Elle ne put lui préciser et il pensa qu’elle estimait que des chefs d’industrie n’avaient pas besoin de cet apparat en trompe-l’œil. De même il avait toujours été choqué par l’appareil de solennité dont s’entouraient les dirigeants de la Russie soviétique.

Chose curieuse, il fut installé dans la chambre mitoyenne de celle de Clara. Cela ne le préoccupa pas trop mais indisposa la jeune femme. Lorsqu’ils descendirent dans le parc, elle essayait de deviner qui avait pu répartir les chambres.

— Nous sommes plus étroitement surveillés qu’il n’y paraît, dit-elle.

— Nous n’avons pas essayé de nous cacher, lui rétorqua-t-il. Il est facile de conclure que nous ne sommes pas deux indifférents l’un pour l’autre, voilà tout.

Il venait d’allumer un Wilde Havana et elle une Gauloise filtre. Ils marchaient sous les grands arbres.

— Vous aimez votre femme ? demanda-t-elle soudain.

— Oui, bien sûr.

— Ne craignez rien, le rassura-t-elle, je ne fais pas une enquête pour mon propre compte. Nous aurons passé d’excellents moments ensemble et une fois à Paris tout sera terminé. C’est ainsi que je vois les choses. Mais ne craignez-vous pas qu’on exerce sur vous un chantage ?

— J’y ai songé. Je compte avouer la vérité à Patricia. Nous ne nous cachons rien.

— Bien, d’accord pour votre femme. Mais pour votre grand patron ? Croyez-vous qu’il appréciera ? Je le connais, c’est une sorte de puritain qui cache bien son jeu.

— Oui, il y a danger de ce côté-là. reconnut-il. Mais je ne vais pas m’en inquiéter à l’avance.

Le repas du soir fut exotique, servi par de grosses nounous noires qui paraissaient sorties d’un film. Maxime et Clara étaient certainement les seuls à ne pas tellement apprécier. Du moins ils le pensaient, lorsque Rosario les rejoignit, sa coupe de Champagne français à la main.

— Je n’arrive pas à m’intégrer au décor, dit-il en désignant discrètement le reste des Dynamiciens qui paraissaient vraiment à l’aise, qui riaient, parlaient haut et buvaient sec.

— J’ai l’impression qu’on nous fait en quelque sorte régresser, vous comprenez ? Il aurait été trop facile de nous projeter dans l’avenir au milieu d’un décor futuriste. Non, on nous reporte cent années en arrière dans une douceur de vivre qui, pour si artificielle qu’elle soit et qu’elle ait été, trouve un écho dans notre subconscient.
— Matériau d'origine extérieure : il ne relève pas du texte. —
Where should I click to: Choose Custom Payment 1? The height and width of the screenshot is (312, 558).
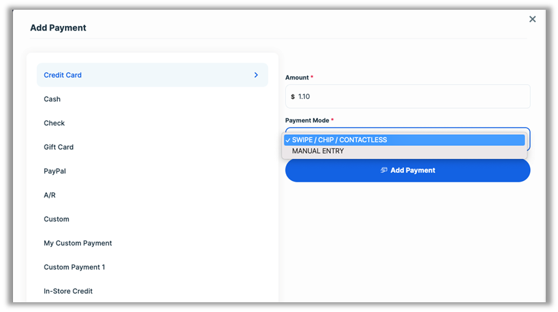74,267
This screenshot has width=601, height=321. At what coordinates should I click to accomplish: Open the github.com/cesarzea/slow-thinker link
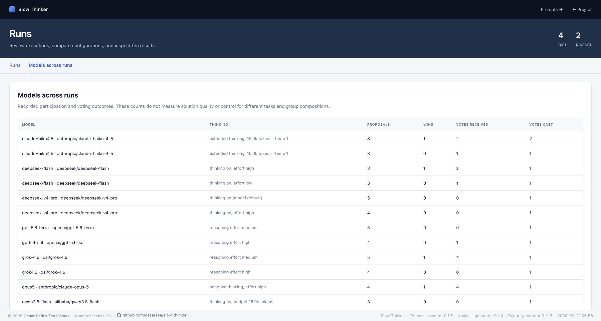155,315
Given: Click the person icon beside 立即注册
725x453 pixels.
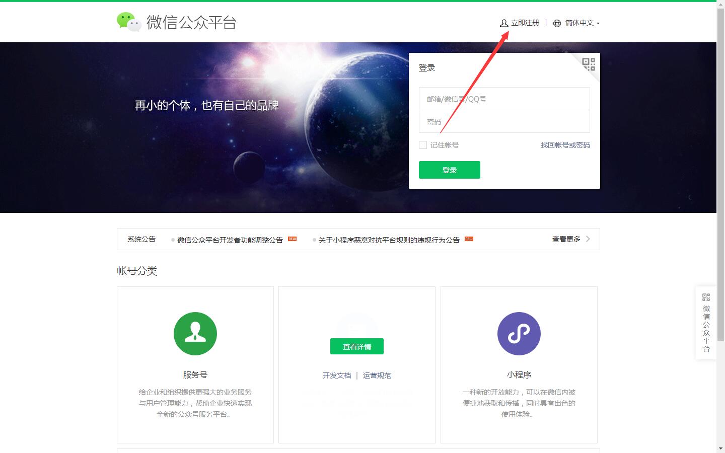Looking at the screenshot, I should tap(503, 23).
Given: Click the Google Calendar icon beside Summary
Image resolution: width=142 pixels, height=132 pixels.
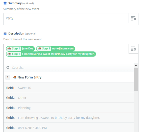Looking at the screenshot, I should (5, 3).
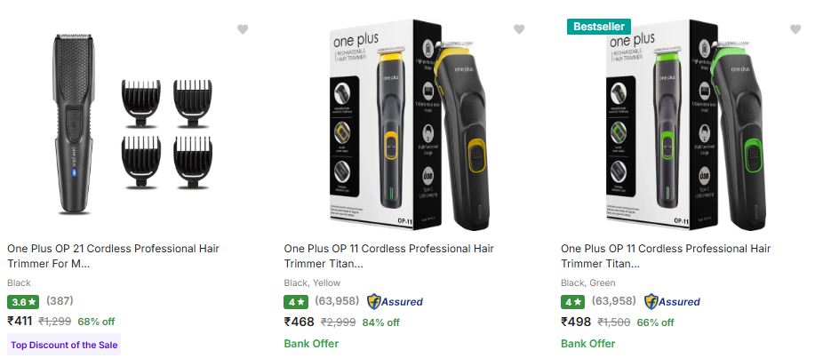This screenshot has width=815, height=358.
Task: Toggle wishlist heart on Black, Green trimmer
Action: (795, 29)
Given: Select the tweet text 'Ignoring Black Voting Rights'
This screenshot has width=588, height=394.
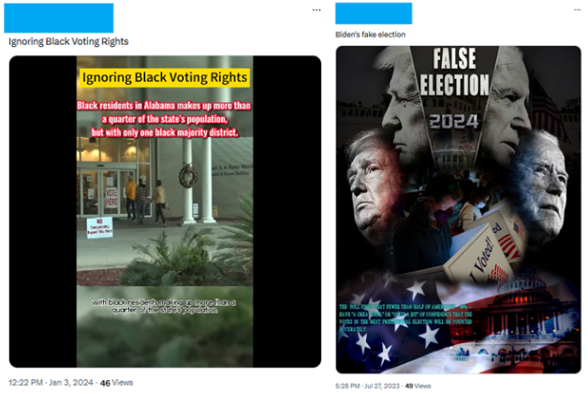Looking at the screenshot, I should click(68, 41).
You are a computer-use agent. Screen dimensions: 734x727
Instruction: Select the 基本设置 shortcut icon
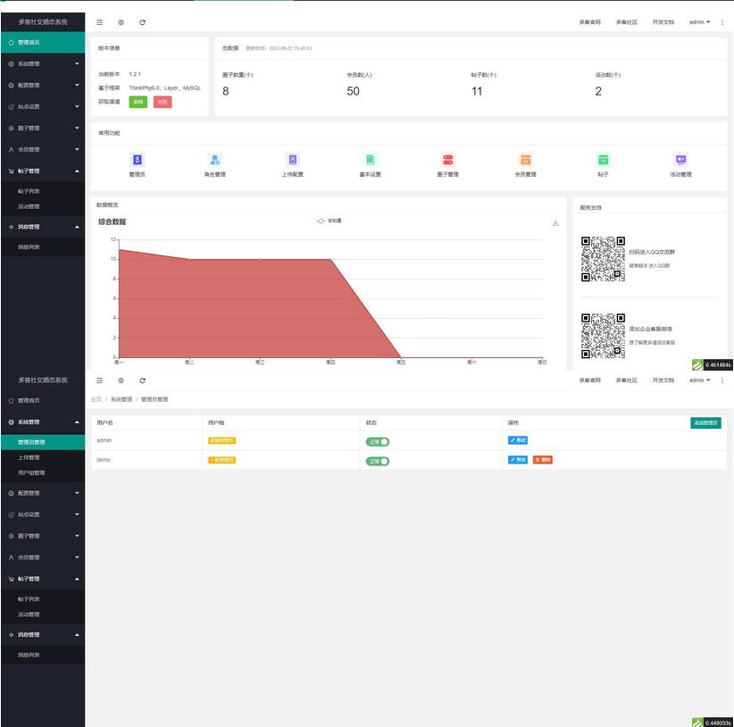[370, 160]
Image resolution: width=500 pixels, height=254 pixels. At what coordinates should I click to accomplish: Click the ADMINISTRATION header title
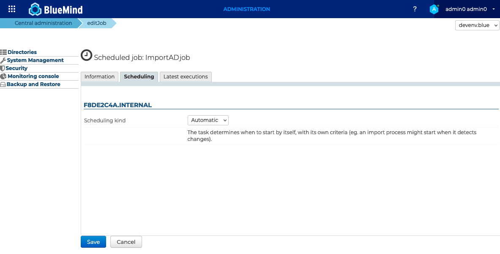[x=246, y=9]
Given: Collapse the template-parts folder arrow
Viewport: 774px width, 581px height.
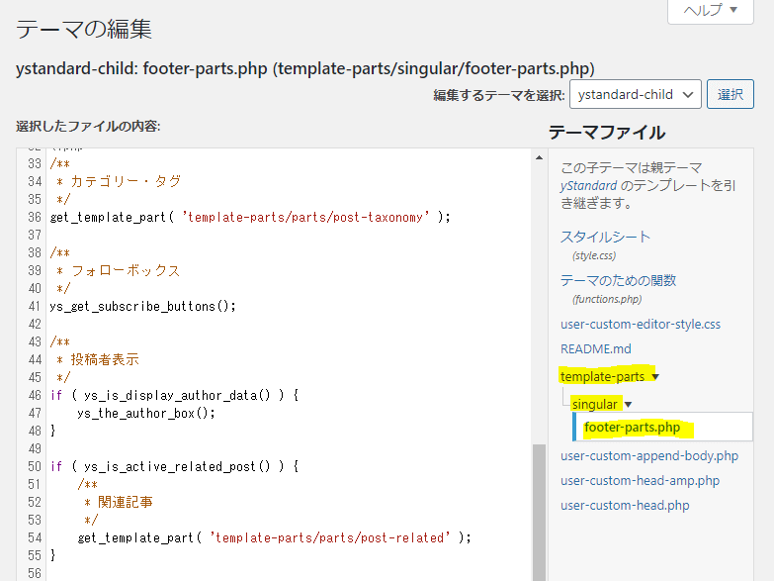Looking at the screenshot, I should point(655,377).
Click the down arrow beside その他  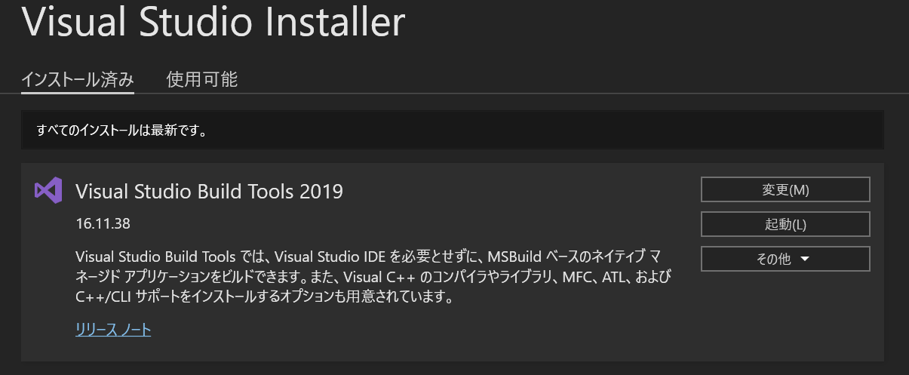coord(804,260)
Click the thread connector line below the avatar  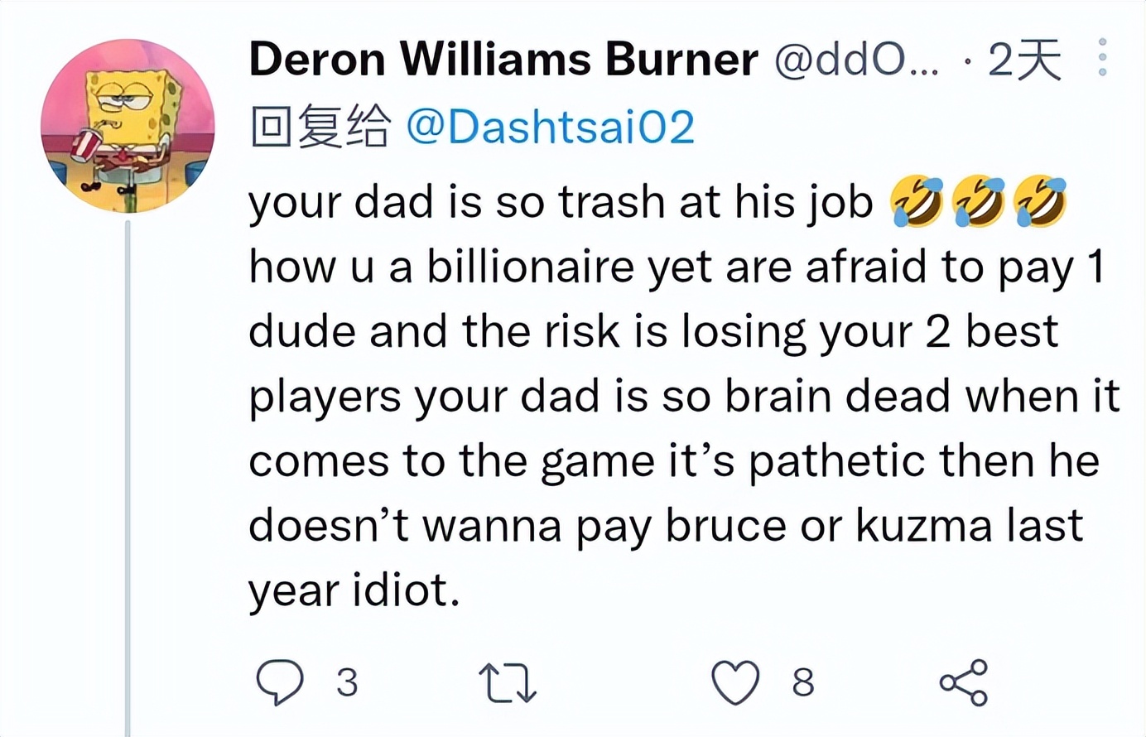pos(129,455)
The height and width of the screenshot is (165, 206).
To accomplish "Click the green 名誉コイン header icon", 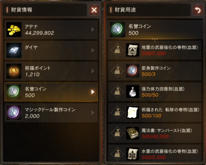I will (x=117, y=29).
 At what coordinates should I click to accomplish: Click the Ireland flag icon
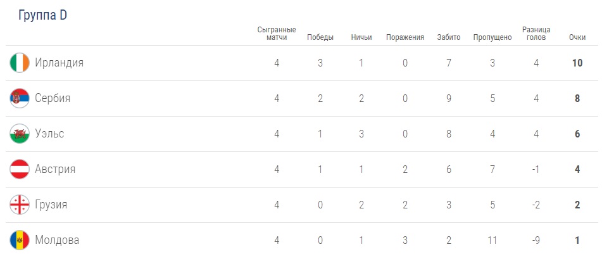20,63
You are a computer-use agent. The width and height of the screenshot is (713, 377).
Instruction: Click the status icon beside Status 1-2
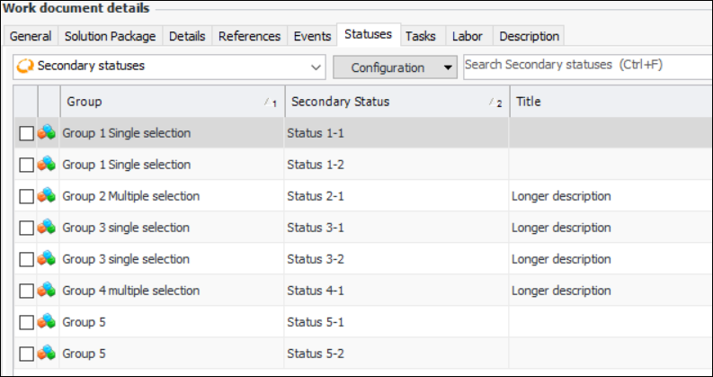click(47, 165)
Trop de films, de romans, de chansons nous ont imprégnés du Deep South… Souvenez-vous de cette série de télé, Les Mystères de l’Ouest. A l’époque, on trouvait ça psychédélique. Des aventures assez fantastiques dans un cadre de western… Un coup de génie en quelque sorte…

— Que craignez-vous ? demanda Clara fébrile.

— Une régression implique fatalement une ouverture de sa garde personnelle, de sa propre autodéfense. Peut-être serons-nous les seuls, nous trois, à garder assez de lucidité.